O verdadeiro inimigo do povo se chama escravidão mental
Por: Igor Sant’Anna*
A pior das prisões não tem grades, mas limites invisíveis impostos à mente. A escravidão mental é a arma mais eficiente contra um povo livre, porque faz com que ele ame as correntes que o oprimem e lute contra quem tenta libertá-lo.
Vivemos tempos em que a manipulação das narrativas, o fanatismo político e a dependência ideológica tornaram-se novos grilhões. Muitos se dizem livres, mas não questionam, não pensam por si e repetem discursos prontos como mantras de obediência. O inimigo não está mais no trono, mas está na tela, na fala, na doutrinação disfarçada de opinião.

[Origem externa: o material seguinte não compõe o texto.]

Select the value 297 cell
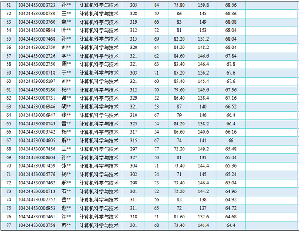Screen dimensions: 299x232 tap(134, 149)
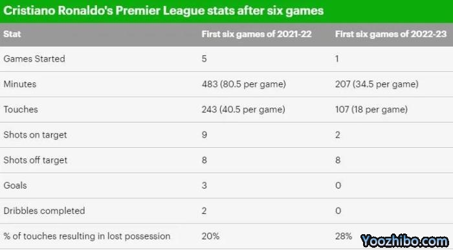Select the 3 goals value for 2021-22
Screen dimensions: 453x251
[x=204, y=185]
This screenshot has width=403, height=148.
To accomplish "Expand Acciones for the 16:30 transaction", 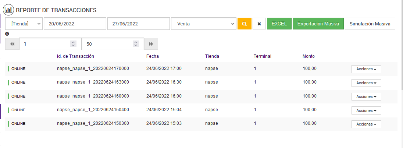I will (x=366, y=83).
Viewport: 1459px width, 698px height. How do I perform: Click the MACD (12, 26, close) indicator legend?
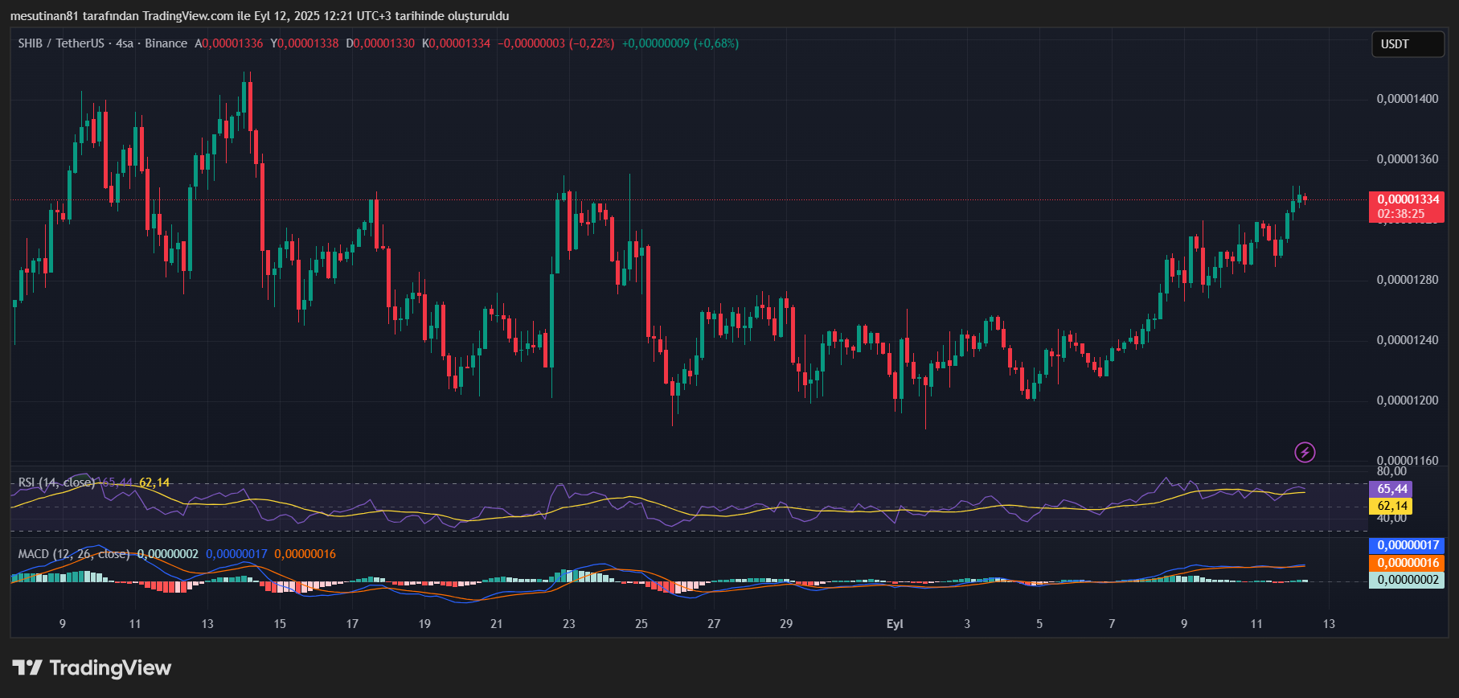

A escravidão mental é a vitória da mentira sobre a verdade, da emoção sobre a razão e do interesse sobre o bem comum. É quando o povo passa a defender o que o destrói, acreditar no que o engana e idolatrar quem o explora.
Libertar-se não é mudar de ídolo, mas aprender a pensar. É recusar a manipulação, questionar as vozes dominantes e buscar o conhecimento que liberta.
Porque o verdadeiro poder não está nas mãos de quem governa, mas na consciência desperta de quem é governado.
Enquanto houver mentes presas, a liberdade será apenas uma ilusão de ótica social.